Machine Learning in (I)IoT
The past few years has seen a significant resurgence in interest and application of Artificial Intelligence and Machine Learning. This has been primarily driven by the ready availability of relatively high and scalable compute power, cloud systems and virtualisation. It has also occurred coincident with emerging interest in Big Data and (Industrial) Internet of Things.
Machine Learning application at this time is dominated by statistical techniques such as Bayesian Inference. This, and other similar statistical approaches are well suited to the large datasets as are often seen within the (I)IoT domain. However, they are not the only Machine Learning techniques that are currently available which are also applicable to (I)IoT.
This presentation covers a number of semi- and non-statistical Machine Learning techniques that may be applied in various (I)IoT contexts. The presentation is tutorial in nature, focuses primarily on the Machine Learning techniques themselves, as well as typical ways that they can be applied to (I)IoT.
The overall aim is to give (I)IoT practitioners a (non-mathematical) overview and appreciation of a number of additional Machine Learning techniques that can complement statistical methods, and may find application in their day-to-day work.
About the speaker
John Ypsilantis holds degrees in Electrical Engineering, Computer Science and Pure Mathematics from the University of Sydney. His doctoral studies in Electrical Engineering at the University of Sydney concerned the application of machine learning to SCADA Systems for power, and were conducted during the third wave of interest in artificial intelligence. He has over 30 years experience in the field of engineering-oriented AI and Machine Learning.

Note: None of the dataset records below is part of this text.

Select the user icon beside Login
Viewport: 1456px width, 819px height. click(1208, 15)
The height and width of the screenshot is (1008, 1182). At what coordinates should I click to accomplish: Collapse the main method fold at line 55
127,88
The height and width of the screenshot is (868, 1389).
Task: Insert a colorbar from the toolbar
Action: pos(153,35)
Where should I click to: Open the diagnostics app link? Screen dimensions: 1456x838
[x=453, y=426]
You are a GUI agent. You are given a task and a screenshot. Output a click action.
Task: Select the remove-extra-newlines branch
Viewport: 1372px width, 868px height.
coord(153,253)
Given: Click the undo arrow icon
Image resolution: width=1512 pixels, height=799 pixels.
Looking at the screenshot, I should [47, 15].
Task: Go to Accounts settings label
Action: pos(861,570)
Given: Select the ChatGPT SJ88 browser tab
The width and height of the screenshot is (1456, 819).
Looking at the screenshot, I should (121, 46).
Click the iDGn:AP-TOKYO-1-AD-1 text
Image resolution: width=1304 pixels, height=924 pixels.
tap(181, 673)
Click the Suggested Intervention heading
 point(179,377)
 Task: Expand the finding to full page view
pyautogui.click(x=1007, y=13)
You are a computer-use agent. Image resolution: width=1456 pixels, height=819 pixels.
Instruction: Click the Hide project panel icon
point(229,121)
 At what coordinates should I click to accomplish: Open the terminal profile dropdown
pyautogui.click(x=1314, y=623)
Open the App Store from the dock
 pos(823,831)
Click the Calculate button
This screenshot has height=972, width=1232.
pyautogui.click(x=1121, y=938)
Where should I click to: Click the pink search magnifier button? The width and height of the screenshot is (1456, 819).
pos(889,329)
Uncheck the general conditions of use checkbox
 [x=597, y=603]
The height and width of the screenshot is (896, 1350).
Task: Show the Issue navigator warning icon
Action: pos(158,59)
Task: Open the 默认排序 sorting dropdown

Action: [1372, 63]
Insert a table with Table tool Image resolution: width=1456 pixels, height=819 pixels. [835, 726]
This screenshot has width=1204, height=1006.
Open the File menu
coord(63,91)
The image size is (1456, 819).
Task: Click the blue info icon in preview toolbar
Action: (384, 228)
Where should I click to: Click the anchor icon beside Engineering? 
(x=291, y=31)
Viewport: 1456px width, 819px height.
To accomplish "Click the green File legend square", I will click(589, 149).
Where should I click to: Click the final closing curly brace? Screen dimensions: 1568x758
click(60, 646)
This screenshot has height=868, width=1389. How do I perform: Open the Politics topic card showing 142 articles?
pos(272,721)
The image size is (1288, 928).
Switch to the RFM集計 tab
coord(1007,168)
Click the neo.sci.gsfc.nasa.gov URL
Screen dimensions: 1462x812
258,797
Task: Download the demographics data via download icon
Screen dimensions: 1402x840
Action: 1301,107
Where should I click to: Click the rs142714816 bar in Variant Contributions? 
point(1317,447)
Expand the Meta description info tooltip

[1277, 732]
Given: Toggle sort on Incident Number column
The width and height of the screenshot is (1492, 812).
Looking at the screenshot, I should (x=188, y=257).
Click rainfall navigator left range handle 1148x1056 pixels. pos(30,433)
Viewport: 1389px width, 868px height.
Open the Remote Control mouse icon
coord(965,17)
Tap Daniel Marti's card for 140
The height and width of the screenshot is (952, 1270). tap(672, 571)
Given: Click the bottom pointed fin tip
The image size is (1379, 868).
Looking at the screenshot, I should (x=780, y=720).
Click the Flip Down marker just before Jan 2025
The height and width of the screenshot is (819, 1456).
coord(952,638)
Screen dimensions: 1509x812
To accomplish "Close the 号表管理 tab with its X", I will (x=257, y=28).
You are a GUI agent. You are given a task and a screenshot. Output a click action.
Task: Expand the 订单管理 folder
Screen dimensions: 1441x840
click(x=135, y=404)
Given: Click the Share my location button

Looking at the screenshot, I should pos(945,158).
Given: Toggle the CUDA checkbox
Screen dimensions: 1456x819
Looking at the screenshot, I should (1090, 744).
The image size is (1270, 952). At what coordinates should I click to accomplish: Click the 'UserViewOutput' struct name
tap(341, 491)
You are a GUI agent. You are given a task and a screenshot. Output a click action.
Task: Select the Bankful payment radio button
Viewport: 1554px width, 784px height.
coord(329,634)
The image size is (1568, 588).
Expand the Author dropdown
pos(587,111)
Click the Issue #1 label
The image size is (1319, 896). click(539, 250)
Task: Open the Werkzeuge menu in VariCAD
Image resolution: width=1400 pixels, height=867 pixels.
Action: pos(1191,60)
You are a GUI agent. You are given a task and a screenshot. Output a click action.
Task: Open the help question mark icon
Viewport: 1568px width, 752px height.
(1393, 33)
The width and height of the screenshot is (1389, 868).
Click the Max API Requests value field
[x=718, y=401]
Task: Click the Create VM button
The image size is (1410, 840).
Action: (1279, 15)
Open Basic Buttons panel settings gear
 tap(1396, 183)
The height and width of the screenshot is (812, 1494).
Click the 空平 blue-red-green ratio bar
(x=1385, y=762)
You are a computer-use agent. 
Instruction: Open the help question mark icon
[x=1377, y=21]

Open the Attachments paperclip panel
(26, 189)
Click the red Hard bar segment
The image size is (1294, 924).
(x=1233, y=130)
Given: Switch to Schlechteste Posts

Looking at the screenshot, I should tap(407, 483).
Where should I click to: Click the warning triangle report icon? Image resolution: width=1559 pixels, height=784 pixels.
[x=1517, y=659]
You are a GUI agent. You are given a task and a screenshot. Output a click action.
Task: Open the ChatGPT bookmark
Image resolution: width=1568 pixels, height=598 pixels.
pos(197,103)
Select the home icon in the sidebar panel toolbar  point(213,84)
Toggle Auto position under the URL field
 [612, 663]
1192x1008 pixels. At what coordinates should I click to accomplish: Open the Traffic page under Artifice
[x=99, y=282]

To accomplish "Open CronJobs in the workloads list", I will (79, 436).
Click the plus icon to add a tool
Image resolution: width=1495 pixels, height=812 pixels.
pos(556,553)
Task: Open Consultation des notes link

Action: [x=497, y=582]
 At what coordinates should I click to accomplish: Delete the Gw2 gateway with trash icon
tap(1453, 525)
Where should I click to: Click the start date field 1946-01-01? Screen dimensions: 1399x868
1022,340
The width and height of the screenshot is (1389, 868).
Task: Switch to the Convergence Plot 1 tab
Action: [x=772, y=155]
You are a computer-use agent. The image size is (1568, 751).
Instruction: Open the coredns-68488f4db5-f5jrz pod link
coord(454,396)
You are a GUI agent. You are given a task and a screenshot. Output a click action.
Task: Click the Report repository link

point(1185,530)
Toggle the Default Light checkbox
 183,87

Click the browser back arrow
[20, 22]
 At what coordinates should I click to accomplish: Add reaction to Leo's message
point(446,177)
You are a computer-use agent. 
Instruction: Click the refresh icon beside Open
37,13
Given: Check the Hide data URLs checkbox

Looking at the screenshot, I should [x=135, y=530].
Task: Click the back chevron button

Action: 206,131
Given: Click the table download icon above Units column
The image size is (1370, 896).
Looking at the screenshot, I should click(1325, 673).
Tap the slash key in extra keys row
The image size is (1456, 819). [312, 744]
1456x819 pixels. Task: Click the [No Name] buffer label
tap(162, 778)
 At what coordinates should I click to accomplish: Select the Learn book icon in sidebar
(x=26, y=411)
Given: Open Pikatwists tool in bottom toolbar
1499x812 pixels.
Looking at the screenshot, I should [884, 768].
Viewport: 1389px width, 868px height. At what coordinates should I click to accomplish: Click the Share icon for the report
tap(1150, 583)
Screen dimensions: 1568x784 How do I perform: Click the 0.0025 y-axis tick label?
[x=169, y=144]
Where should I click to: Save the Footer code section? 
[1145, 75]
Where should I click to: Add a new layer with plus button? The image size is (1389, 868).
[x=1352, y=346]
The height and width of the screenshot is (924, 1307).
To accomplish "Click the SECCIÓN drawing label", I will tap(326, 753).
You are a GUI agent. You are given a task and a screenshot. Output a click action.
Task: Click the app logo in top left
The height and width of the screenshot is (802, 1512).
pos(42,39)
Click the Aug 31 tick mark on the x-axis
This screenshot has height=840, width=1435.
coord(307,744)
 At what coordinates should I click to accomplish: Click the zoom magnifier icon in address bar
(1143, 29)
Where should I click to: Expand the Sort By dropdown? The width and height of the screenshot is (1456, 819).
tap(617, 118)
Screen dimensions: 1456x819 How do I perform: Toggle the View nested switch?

He is the Principal of Heuristics Australia Pty Ltd, an electrical engineering and ICT consultancy based in Sydney, which works with large public and private utilities in Australia and overseas. John’s other specialisations include automatic control, data and voice communications systems, SCADA for gas, water and electricity utilities, Industrial Internet of Things, network security for utilities and the application of machine learning and intelligent systems to utility operations.
John is a Member of Engineers Australia, Chartered Professional Engineer and registered on the NER and RPEQ.